MM-GBSA and QM/MM simulation-based in silico approaches for the inhibition of Acinetobacter baumannii class D OXA-24 β-lactamase using antimicrobial peptides melittin and RP-1

Abstract

The antimicrobial peptides (AMPs) have been regarded as the next generation antibiotics. This study aimed to explore the AMP inhibitors of β-lactamase enzyme employing computational biology methods. Protein-peptide docking of Acinetobacter baumannii OXA-24 class D β-lactamase with AMPs (melittin and RP-1) were performed using HawkDock webserver. The docked complexes were subjected to energy property analysis through MM/GBSA, and binding affinity (ΔG (kcal/mol)) and stability (dissociation constant, KD (M)) prediction using PRODIGY. Both the AMPs, melittin and RP-1, were well docked with A. baumannii OXA-24. The top ranked OXA-24-melittin and OXA-24-RP-1 complexes were detected on the basis of the HawkDock scores (-2974.08 and -2825.83, respectively), thereafter by rescoring with MM/GBSA-based binding free energy (BFE) of -33.85 and -29.29 kcal/mol, respectively. The PRODIGY-based respective BFE (-8.0 and -10.0 kcal/mol) and KD (1.4 × 10-6 and 5 × 10-8 M) of the complexes revealed excellent protein-peptide binding affinity and complex stability. The iMODS-based molecular dynamic simulation authenticated the stability and molecular motion flexibility of the protein-peptide complexes.

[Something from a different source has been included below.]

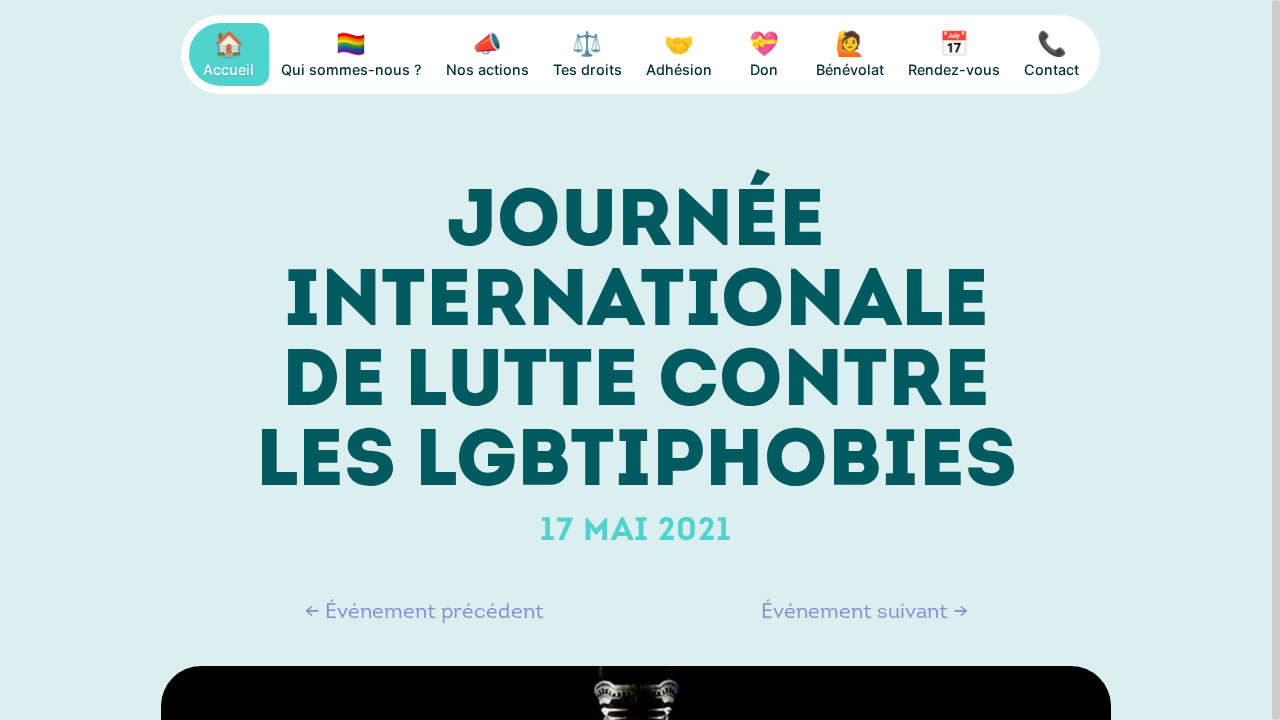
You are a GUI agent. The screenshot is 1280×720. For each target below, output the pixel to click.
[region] (640, 360)
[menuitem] (229, 54)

The quantum mechanics and molecular mechanics energy estimated using density-functional theory with CP2K software, for the electrostatic interaction of OXA-24-RP-1 (-218862.95 kcal/mol), was more favourable than the H-bonded interaction of OXA-24-melittin (-200620.21 kcal/mol), nevertheless both the peptides were found effective to inhibit OXA-24. Both the AMPs had toxicity profiles within the acceptable limits as predicted through pkCSM. Current findings indicate the potential supplement or replacement of conventionally used antibiotics with melittin and RP-1 to treating or averting A. baumannii infection by escaping the β-lactamases-mediated resistance.